One of the major accomplishments since my last column is the release of the Practice Guidelines for Assessment, Treatment, and Intervention with Adolescents Who Have Engaged in Sexually Abusive Behavior.  They are currently available on the ATSA webpage and are a must read for anyone who works with adolescents.   I discussed some of the changes and controversies in these guidelines in my last column, where I also acknowledged members of the committee who drafted these guidelines.  It is exciting to finally have them available.  Promulgation of new guidelines and adoption of innovations and changes are complex processes that impact multiple systems, especially in our field with the inter-related and interactive involvement of courts, criminal justice agencies, corrections, and mental health professionals.  We have learned a lot about adolescent males who have engaged in sexually abusive behavior over the last 10 to 15 years.  We know less about females and special populations.  These guidelines are meant to provide treatment professionals with processes and procedures which are empirically informed and/or validated.  As our field advances, changes in such processes and procedures are inevitable, and we are challenged to change our practices to accommodate these changes.

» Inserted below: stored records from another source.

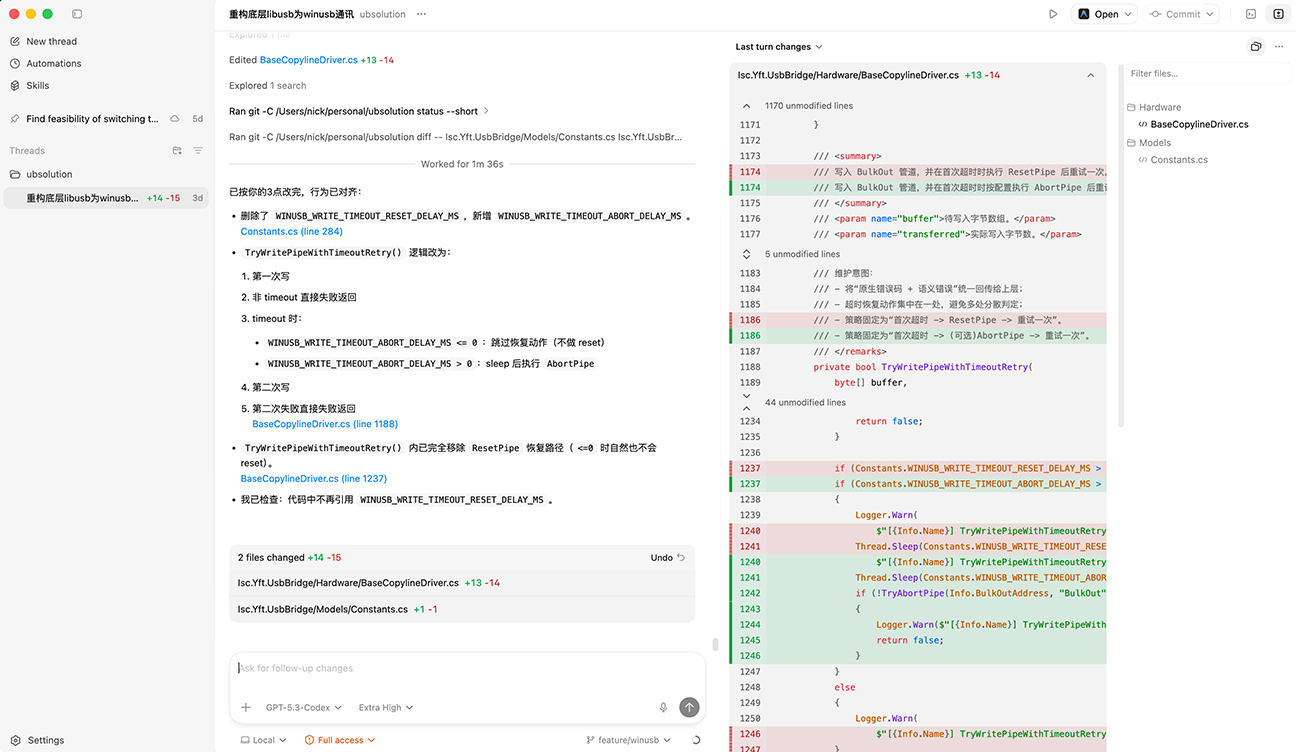Image resolution: width=1296 pixels, height=752 pixels.
Task: Expand the feature/winusb branch selector
Action: [629, 740]
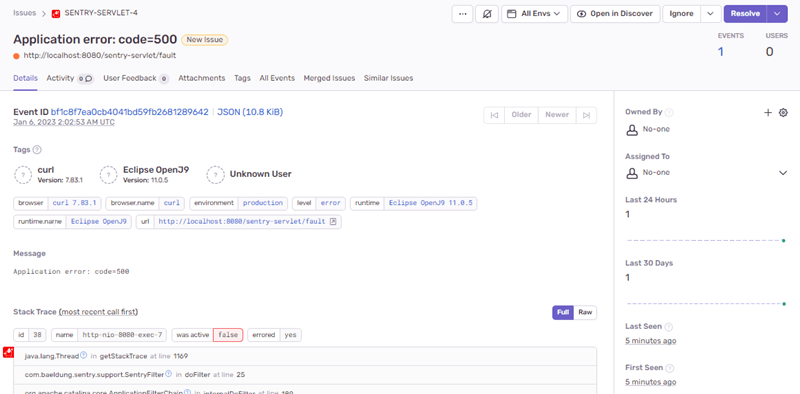Open the All Envs dropdown
The image size is (800, 394).
coord(534,14)
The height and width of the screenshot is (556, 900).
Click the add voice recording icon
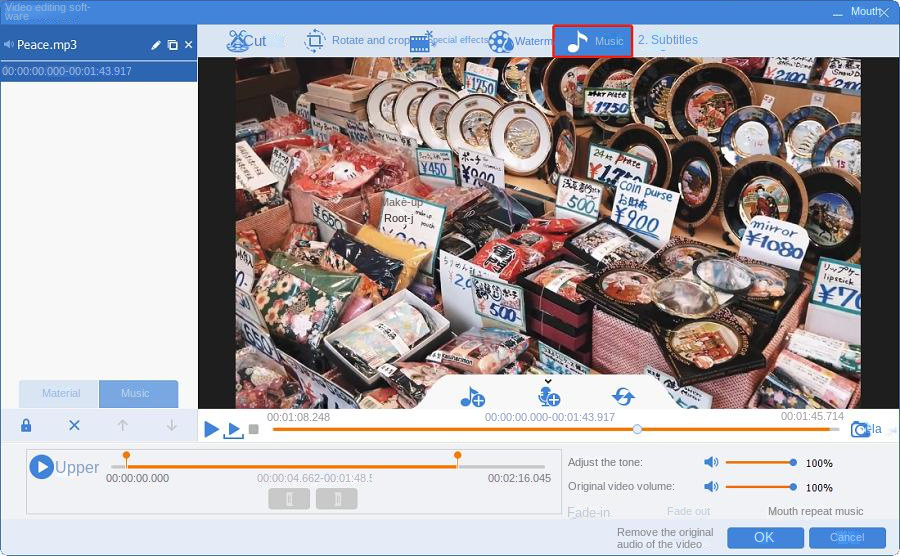(x=548, y=397)
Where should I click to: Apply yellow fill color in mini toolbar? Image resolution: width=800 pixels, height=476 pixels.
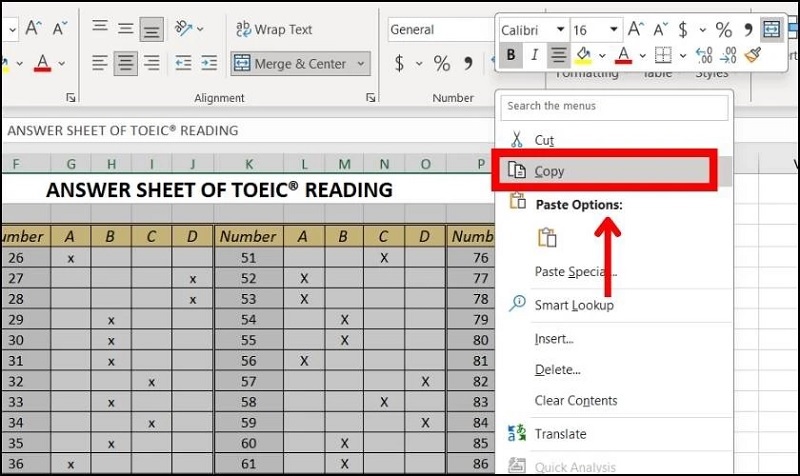click(x=585, y=55)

Our collaboration with GIFR on the ATSA Master Classes continues, with a large array of classes currently available.  This collaboration is allowing us to meet our obligation to members by providing education and training besides our annual meeting.  It also provides ATSA with another funding stream, helping us to become less reliant on income from the annual meeting and membership dues.  Concerns have been expressed regarding the impact of these classes on Chapter meetings, as well as on our Annual Meeting.  This is something the Board has been aware of and concerned about from the start of this collaboration, and we will monitor it moving forward.  However, it is important that ATSA keep up with the evolving education and training environment, and have an on-line training presence.

The other major decision made by the Board in May was to accept the recommendation of our journal’s Editor-in-Chief, Michael Seto, and change the name of our journal from Sexual Abuse: A Journal of Research and Treatment to Sexual Abuse.  Dropping the tag line brings the journal title more in line with its broader mission, to expand content to include public policy, prevention, and victim advocacy.  This expanded content is obvious from reading the journal and is a tribute to Michael Seto and to the leadership of the previous Editor-in-Chief, James Cantor, as well as the Associate Editors and the Editorial Board.  You probably won’t see much evidence of the name change for a while.

I informed you in an earlier column of a grant that ATSA received from the United State Department of Justice, SMART Office.  You’ll recall that ATSA received funding to implement treatment guidelines and to evaluate the impact of such guidelines.  Unfortunately, we have decided to decline the funds from the SMART Office.  This decision was due to an impasse between ATSA and the Justice Department regarding limitations on consultant daily fees.     

Finally, for those members in the United States.  I was made aware this morning, that the US House of Representatives passed a bill that would change the Federal laws regarding production of child pornography to include behaviors that would capture children who engage in sexting behavior and would impose a minimum required sentence of 15 years in prison for such behavior.  Called the “Protecting Against Child Exploitation Act of 2017”, this bill is another overreach by the United States and fails to consider what is normal adolescent behavior and how a reasonable adult should respond to the risky, and sometimes harmful, behavior of children.  I would encourage all of my US colleagues to contact their Senators and implore them to oppose the “Protecting against Child Exploitation Act of 2017” because it protects no one and abuses the very children it claims to want to protect.

Thanks to you all for being members of ATSA.  I hope you have a great summer, and I look forward to seeing many of you in Kansas City this fall.